I’ve never liked Plaxo because I found their service to be viral in a bad way; a lot of people ended up sending messages to all their contacts when they didn’t intend to. (One time when a Yahoo employee sent Plaxo invites to every pager & mobile phone in the company directory. At 3am. Nobody would do that on purpose.) About a year ago Plaxo made some moves in the right direction by de-emphasizing the “spam your friends for us” aspects of their service. This sparked a blogstorm, which led to their issuing an apology for ever doing it in the first place.
Hall of Fame
Plaxo makes it into the Hall of Fame for doing the right things to rebuild their reputation after shifting away from their spammy roots. They fixed the problem, apologized, and tried to engage with their customers in a constructive way. They even seek out bloggers who mention them and try to help them out. This is what they did for my friend, and their effort was admirable. A regular employee posted details on the issue and came back to clarify. They offered to waive the fee that sparked the original complaint. One of their VP’s even commented on the Flickr post 7 months later to make sure things were resolved and offer to personally look into the problem. Great service. but…
Hall of Shame
When I first heard that Plaxo had done something sneaky and deceptive I wasn’t surprised. The fact that they had stopped friend-spamming did little to change my feelings about them. They mentioned in the original policy change post that “we’ve always known that the update requests were a means to an end — our goal has always been to get as many members as possible so that these e-mails were unnecessary.” Essentially they did something that they knew was wrong in order to gain users. Why wouldn’t they do it again to switch users to their premium service?
So I posted a quick comment on Flickr summing up my opinion.
Plaxo is evil. Always has been, always will be.
The Execute Vice President of Plaxo replied:
Um, just saw this and was surprised. Um, we don’t do this. That would be bad. We’re not bad…
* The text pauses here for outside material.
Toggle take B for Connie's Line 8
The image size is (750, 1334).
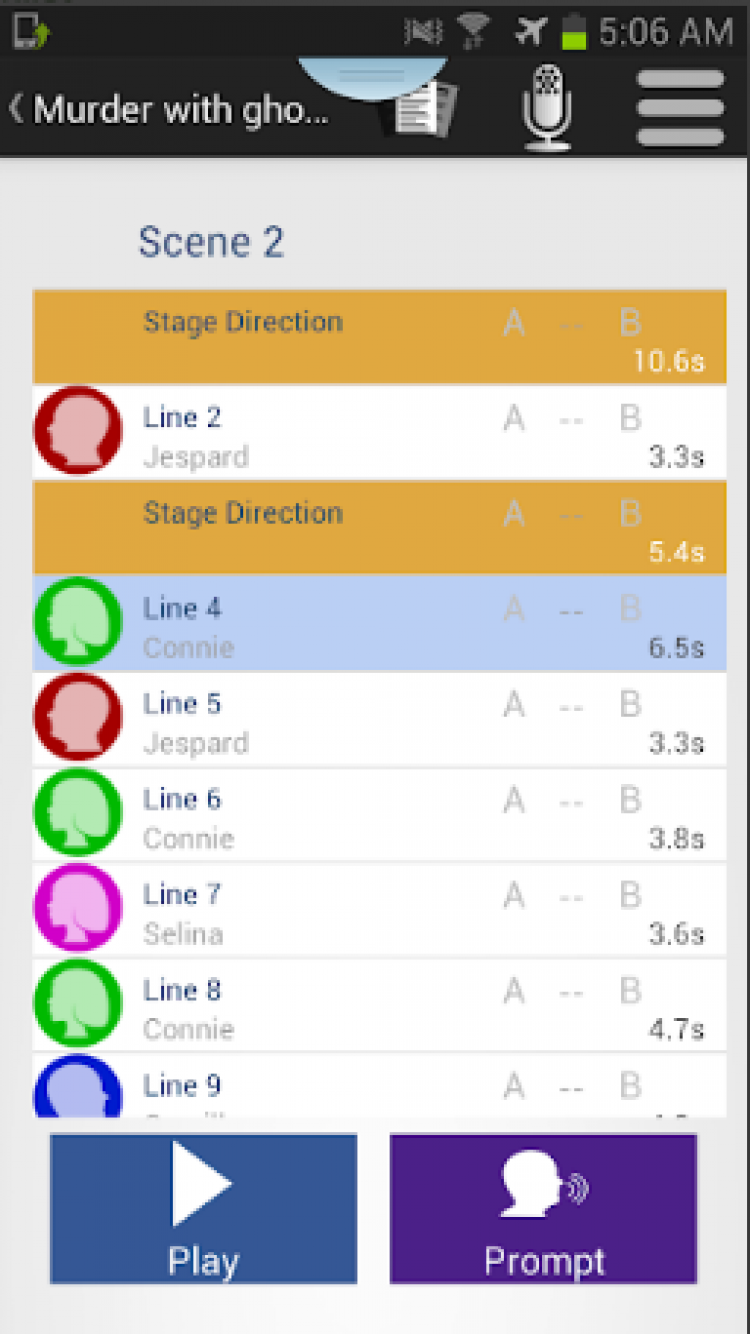click(x=630, y=990)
If you contact me directly, I would be more than happy to help in any way that we can. -> rikk@plaxo.com (me) or redgee@plaxo.com
And btw, I’m not doing this because you posted an outrageous comment on Flickr.
btw: Jonathan Grubb is evil. Really he is. No, really. Always has been, always will be. (I’ve never met him and really don’t know a thing about him, but I’m sure that he’s evil.)
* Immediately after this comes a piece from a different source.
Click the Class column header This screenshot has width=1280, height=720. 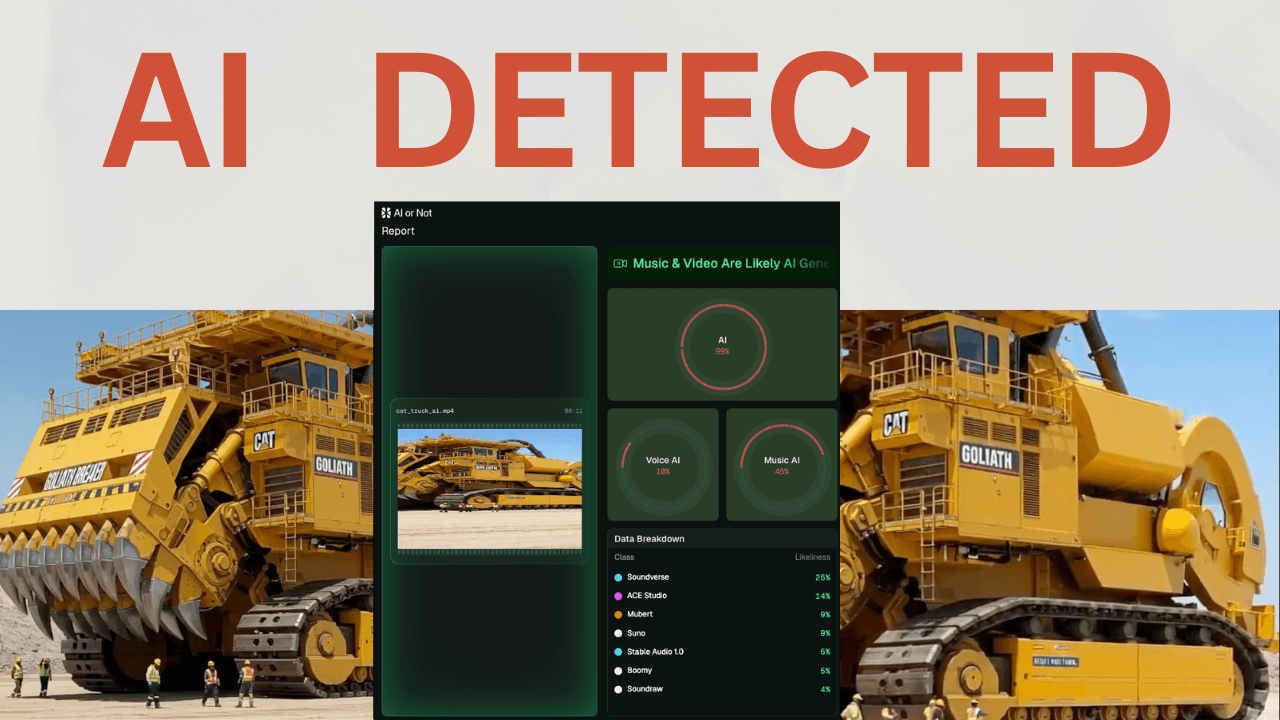point(625,557)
To me this was more revealing than the blog apologies. I appreciate that the guy has a sense of humor, but this is not the way to keep the customers satisfied. This is the guy runs engineering and operations and he seems genuinely baffled that anyone would think he would do anything bad. Dude, you already admitted to tricking people into sending out millions of emails. He implies that I’m calling his company evil for no reason, that I don’t know a thing about them. Actually I know plenty about them, and I’m keeping away.